Una joya secreta de la literatura europea del siglo XX. Una historia de amor escrita con una elegancia absolutamente única.

Estamos a finales del siglo XIX, en una playa del Mar del Norte donde nacerá una pasión absoluta y singular entre Émile y Maria. Será ésta quien nos cuente, cuarenta años después, cómo fue aquel breve y fascinante amor hecho a medias de exaltación y de sumisión. Lo fugaz y lo eterno, así como lo imposible -pues ambos están casados-, marcan esta poderosa historia que nos recuerda en ocasiones a Stendhal y a Flaubert y que se anticipa a las novelas de Marguerite Duras o a las películas de Ingmar Bergman. Pocas veces se ha dicho tanto y tan bien sobre el amor arrebatado y sobre su engarce en la realidad, aunque sea ésta una realidad de escritores y pintores bohemios al margen de «lo convencional»... y en el límite de lo onírico, como en algunas grandes obras de William Shakespeare.  

NOTA DE LOS EDITORES  
La casa de la duna... ¿Un lugar junto al mar para cerrarse al mundo o para abrirse a él? El espacio donde se desarrolla esta historia de amor, libros y fidelidades (más que infidelidades, y el lector pronto sabrá por qué) es un no-lugar en el que nos gustaría vivir algún tiempo. Una casa-concha, una casa-refugio, una casacuerpo. La casa de la duna es el espacio delimitado por los puntos cardinales de los afectos y de los deseos. Algo más que una cabaña, pero menos que un palacio. Una casa de vacaciones donde cualquiera puede imaginarse, y sobre la que cualquiera puede imaginar: sí, esa casa es fundamental en esta historia.

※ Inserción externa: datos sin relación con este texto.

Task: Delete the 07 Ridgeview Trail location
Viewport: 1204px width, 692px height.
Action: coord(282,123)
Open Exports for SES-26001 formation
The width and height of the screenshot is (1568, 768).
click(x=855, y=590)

Todos los personajes de Hace cuarenta años son reales, es decir, viven hoy en el papel pero vivieron un día sobre esa playa del Mar del Norte: los días, las jornadas que pasaron allí han quedado convertidas en este texto tan lleno de contradicciones como de riquezas. Aquí, ante él, nuestras convenciones, nuestras ideas, preconcebidas o no, quedan en suspenso antes o después. Leemos y, a la vez, nos leemos. Maria, la protagonista y narradora, es mucho más que esa joven burguesa vestida de blanco, con un gran pañuelo de color calabaza al cuello, que aparece leyendo -siempre leyendo- en los cuadros de su esposo, el dulce pintor belga Théo van Rysselberghe, quien se hizo famoso precisamente por algunas de las obras que pintó en su viaje a España con el asturiano -y belga también durante diez años- Darío de Regoyos.

     Hay algo en los cuadros de este artista impresionista, puntillista, modernista... hay algo en sus cuadros que evoca el mundo de Hace cuarenta años. Pero el «realismo» de Maria van Rysselberghe es, si se nos permite, muy distinto del simbolismo al que se liga la obra de su esposo y al que en ocasiones se la ha ligado a ella. No es siglo XIX, sino ya muy siglo XX. No se trata de ese «flujo de conciencia» muy particular, que inunda esta novela verídica, sino de un realismo que no elude la sugestión y, digámoslo así, la autoconsciencia, es decir, esa mirada «desde dentro y hacia dentro, hacia el yo en peligro» de la que más tarde nos hablaría Carson McCullers.